Actually, this was the lecturer's example which confused me on the subject. Before that, I was confident about the work done by gas and irreversibility concepts.

A rigid and evacuated container's valve is opened and atmospheric air filled it and became in equilibrium with the outside(thermally and mechanically)

And he went on saying you should think about the reversible work and irreversibility on this case.

In this case our system is container and it is an open system. I understand that the air rushes in, there is some heat transfer for balance. Entropy is generated and exergy is destroyed. The amount of exergy destroyed is the amount of irreversibility. But what about reversible work?

I would write down the first law for open systems as Q + m_inh_in = m₂u₂ I wouldn't include work but he said think about reversible work. So there must be some work, and I'm not sure on how I should include work in this mechanism or what he meant by reversible work.
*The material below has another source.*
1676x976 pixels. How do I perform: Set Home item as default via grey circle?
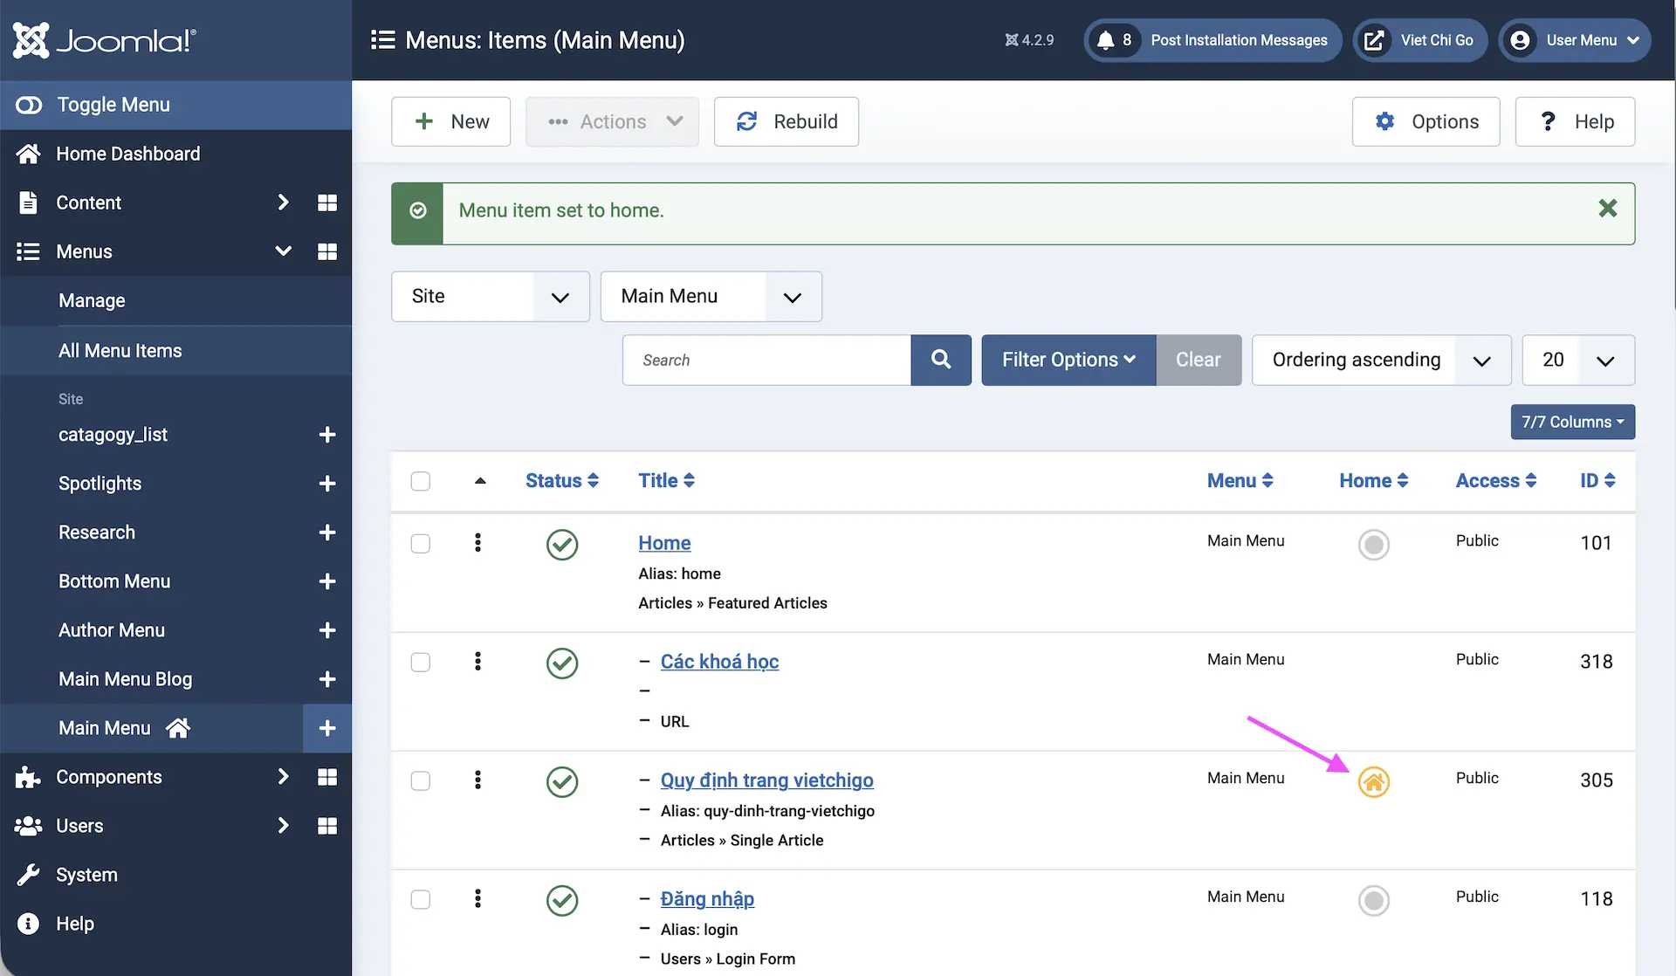point(1373,545)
The only thing I can think of is that, after gas has entered the container, it gets compressed reversibly by the new gas that is entering the container. This is the opposite of what happens when gas in a container is initially under pressure and then you allow gas to escape through a valve. The gas that remains in the container expands essentially reversibly and adiabatically as it expels gas out of the container. So, whatever gas has remained in the container at any moment of time has experienced an adiabatic reversible expansion. Of course, the temperature and pressure of the gas that is being expelled from the container decreases as time progresses. In the case you are looking at, as the gas in the container is compressed adiabatically and reversibly by the new gas entering the container, its temperature and pressure increase as time progresses.

 

[Chestermiller]

I would write down the first law for open systems as Q + m_inh_in = m₂u₂

Actually, for the valve, you would usually assume that Q = 0.